But all of that meant the apartment viewings dragged later in the day. After the second one, Declan flourished his phone and declared that, last-minute, he’d booked a fourth. Ronan pursed his lips and didn’t quite fight him about it.

He felt strangely old.

Adam didn’t call or text. Not Ronan, and not Declan, who was usually more likely to answer. Declan got along well with Adam. He seemed to have decided that, in Adam, Ronan had finally accepted something resembling a sensible influence.

As if Adam was sensible. As if Ronan could be influenced. As if he could change if he wanted to — he was old, old, older than the brownstones, older than the cobbled streets.

When at last they were done, Declan took them to yet another restaurant — the third of the day — and made Ronan eat again. They discussed the options. Ronan regretted, a little, dismissing the first one; it had been gleaming and fashionable in a way he knew Adam would like. Adam had always coveted things like that, beautiful and devoid of history.

“I liked the second one,” Matthew said. “It had a swimming pool.”

The second one had struck Ronan as cramped and airless. They all seemed cramped and airless. The second one, at least, had a balcony just large enough for a single small chair.

“The third one was available for purchase,” pointed out Declan. “A condominium is an investment opportunity —”

“Let’s do the second one,” Ronan interrupted.

Declan pursed his lips, and Ronan could see the arguments fighting to slip past them, but none of them prevailed.
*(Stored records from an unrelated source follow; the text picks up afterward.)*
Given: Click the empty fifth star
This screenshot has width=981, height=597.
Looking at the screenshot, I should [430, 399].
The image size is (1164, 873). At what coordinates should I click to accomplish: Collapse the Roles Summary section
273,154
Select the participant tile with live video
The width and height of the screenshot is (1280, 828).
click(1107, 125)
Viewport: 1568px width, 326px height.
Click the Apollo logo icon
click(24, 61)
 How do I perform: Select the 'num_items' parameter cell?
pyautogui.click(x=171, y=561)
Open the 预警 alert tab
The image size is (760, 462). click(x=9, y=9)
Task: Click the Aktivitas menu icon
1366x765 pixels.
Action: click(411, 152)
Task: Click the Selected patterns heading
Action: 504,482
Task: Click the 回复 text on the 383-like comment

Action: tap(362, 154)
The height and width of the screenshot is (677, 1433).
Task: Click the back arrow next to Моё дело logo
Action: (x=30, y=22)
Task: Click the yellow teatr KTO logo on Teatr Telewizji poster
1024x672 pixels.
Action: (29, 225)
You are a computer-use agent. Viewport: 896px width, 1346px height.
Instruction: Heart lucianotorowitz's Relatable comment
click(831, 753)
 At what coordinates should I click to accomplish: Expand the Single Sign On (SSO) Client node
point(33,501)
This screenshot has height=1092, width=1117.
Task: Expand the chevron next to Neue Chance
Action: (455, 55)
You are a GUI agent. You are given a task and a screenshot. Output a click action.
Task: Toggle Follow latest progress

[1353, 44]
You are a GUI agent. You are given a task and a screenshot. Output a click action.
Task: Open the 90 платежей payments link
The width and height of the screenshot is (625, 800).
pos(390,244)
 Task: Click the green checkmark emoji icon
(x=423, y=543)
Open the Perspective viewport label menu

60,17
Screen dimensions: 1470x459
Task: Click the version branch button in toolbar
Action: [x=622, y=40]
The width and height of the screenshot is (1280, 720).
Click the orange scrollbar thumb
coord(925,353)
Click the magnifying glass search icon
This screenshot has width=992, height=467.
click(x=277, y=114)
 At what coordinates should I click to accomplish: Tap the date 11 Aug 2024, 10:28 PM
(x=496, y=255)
They were trying hard, the Lynch brothers.

“Hell yes,” Matthew said.

At long last, by some common agreement, Declan drove the three of them back to Adam’s dorm. Ronan wasn’t sure if Declan had texted Adam while he wasn’t paying attention, or if this was merely what Declan had — reasonably — assumed to be the plan. Ronan himself had checked his phone, and found no messages. No _ I’m kicked out of Harvard, _ no _ it’s going to be okay, _ no _ could you pick up some drywall and a roll of joint tape. _

Ronan wasn’t about to tell Declan what had happened.

He would. Later. Maybe. Once he’d talked to Adam.

Maybe.

As the car drove off, he hovered at the curb. His thumb was hooked in his pocket, considering his phone. He was here, already; he could follow a student’s card-swipe through the door. He could walk upstairs to Adam’s room.

But Adam had handed him his phone. Adam had said _ please. _

Ronan pulled it out of his pocket, and called him.

Adam answered on the third ring. He sounded breathless, distracted; “Hey,” he said.

“Hey. I’m here.”

“Oh, good,” said Adam. “I’m in my room; come on up.”

_ You need to let me in. _ But a student was ascending the stairs, tapping his ID card on the reader. Ronan stepped up behind him and propped the door open with his foot, hesitating. He _ hated _ phones.

“Are you all right?” he asked.

Declan’s words. Stupid question.

“Yes,” said Adam; “I think things are okay. But I need your help with something.”

\---

When Adam opened the door to his room, Ronan took two steps inside, and then stopped dead in his tracks.

Everything was as it had been. No crabs, no hoverboard, no motorcycle. No carnage, no damage to the walls or ceiling or floor.

Ronan’s dream had been wiped from existence.

Adam moved around him to shut the door. The room was empty of anyone else. There were three tarot cards laid out in the middle of the rug.

He said, without preamble, “Something’s happened on the ley line.”

A jolt of sick fear tugged Ronan’s gut. “Back home?”

“No; here. Somewhere near here. It’s still ours — it runs through Boston, you know.”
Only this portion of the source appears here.